Your answer should consist only of the lines below from the one with "Open the Grok" through the one with "Open the account login icon", copied exactly.

Stored data entries:
+ + + +
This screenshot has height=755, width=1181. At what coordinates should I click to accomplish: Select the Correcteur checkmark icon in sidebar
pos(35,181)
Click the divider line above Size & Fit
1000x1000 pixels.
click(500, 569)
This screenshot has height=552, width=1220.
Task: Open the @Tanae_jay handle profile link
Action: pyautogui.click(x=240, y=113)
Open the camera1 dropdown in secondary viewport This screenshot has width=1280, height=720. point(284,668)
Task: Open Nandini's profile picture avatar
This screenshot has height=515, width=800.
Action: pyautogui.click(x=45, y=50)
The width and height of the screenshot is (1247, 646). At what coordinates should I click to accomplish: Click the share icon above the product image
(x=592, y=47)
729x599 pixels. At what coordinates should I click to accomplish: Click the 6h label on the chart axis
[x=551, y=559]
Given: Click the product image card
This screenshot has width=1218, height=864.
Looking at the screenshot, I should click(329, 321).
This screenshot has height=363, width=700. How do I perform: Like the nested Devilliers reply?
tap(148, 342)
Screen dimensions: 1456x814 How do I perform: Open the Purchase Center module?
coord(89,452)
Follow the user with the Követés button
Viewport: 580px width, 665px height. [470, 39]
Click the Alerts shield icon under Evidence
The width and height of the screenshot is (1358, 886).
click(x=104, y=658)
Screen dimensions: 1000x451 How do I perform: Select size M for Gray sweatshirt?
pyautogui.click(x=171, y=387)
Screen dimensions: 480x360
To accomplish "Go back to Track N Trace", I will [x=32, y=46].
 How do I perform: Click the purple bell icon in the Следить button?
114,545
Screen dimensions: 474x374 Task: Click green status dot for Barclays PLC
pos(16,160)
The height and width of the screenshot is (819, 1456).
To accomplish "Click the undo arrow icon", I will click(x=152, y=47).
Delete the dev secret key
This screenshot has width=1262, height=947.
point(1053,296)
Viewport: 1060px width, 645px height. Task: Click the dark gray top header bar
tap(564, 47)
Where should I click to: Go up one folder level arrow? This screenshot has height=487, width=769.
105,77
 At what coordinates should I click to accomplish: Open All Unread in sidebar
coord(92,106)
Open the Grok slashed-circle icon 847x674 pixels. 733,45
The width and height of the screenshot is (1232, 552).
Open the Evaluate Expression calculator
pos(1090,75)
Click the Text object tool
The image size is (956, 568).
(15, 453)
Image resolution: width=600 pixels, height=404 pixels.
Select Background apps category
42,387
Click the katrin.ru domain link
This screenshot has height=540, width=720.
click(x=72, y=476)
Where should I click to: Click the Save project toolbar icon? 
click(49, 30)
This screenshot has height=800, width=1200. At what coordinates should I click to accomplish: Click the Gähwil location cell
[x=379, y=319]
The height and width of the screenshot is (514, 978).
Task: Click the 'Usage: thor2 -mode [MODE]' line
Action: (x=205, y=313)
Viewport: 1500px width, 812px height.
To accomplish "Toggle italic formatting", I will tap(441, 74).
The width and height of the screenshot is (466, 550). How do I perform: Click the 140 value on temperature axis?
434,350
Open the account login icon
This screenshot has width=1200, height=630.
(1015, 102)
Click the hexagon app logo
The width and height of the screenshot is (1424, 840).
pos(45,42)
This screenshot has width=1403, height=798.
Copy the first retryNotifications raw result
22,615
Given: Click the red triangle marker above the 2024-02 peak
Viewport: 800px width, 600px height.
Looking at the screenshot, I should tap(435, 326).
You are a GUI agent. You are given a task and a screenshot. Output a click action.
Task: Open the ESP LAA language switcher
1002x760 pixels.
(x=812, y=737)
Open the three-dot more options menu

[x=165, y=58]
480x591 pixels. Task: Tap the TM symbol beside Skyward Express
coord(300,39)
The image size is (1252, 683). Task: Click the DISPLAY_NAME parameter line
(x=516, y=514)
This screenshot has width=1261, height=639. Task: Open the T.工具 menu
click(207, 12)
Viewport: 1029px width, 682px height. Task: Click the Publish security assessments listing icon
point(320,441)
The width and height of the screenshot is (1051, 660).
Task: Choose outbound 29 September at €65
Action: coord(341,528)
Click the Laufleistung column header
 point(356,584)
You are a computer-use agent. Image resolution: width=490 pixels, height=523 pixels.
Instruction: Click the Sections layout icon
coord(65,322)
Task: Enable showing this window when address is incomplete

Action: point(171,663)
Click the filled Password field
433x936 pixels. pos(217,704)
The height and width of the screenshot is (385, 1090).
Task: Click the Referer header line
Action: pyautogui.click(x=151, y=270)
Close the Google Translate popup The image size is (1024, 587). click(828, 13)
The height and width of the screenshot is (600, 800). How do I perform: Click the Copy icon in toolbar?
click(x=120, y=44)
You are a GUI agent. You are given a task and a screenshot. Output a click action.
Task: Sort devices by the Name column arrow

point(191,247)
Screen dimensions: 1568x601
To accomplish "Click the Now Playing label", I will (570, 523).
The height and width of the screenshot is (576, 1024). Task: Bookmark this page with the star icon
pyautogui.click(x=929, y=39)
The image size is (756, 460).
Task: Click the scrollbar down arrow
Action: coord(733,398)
+ + + +
Task solution>
Open the Grok slashed-circle icon 847x674 pixels. 733,45
The width and height of the screenshot is (1232, 552).
Open the Evaluate Expression calculator
pos(1090,75)
Click the Text object tool
The image size is (956, 568).
(15, 453)
Image resolution: width=600 pixels, height=404 pixels.
Select Background apps category
42,387
Click the katrin.ru domain link
This screenshot has height=540, width=720.
click(x=72, y=476)
Where should I click to: Click the Save project toolbar icon? 
click(49, 30)
This screenshot has height=800, width=1200. At what coordinates should I click to accomplish: Click the Gähwil location cell
[x=379, y=319]
The height and width of the screenshot is (514, 978).
Task: Click the 'Usage: thor2 -mode [MODE]' line
Action: (x=205, y=313)
Viewport: 1500px width, 812px height.
To accomplish "Toggle italic formatting", I will tap(441, 74).
The width and height of the screenshot is (466, 550). How do I perform: Click the 140 value on temperature axis?
434,350
Open the account login icon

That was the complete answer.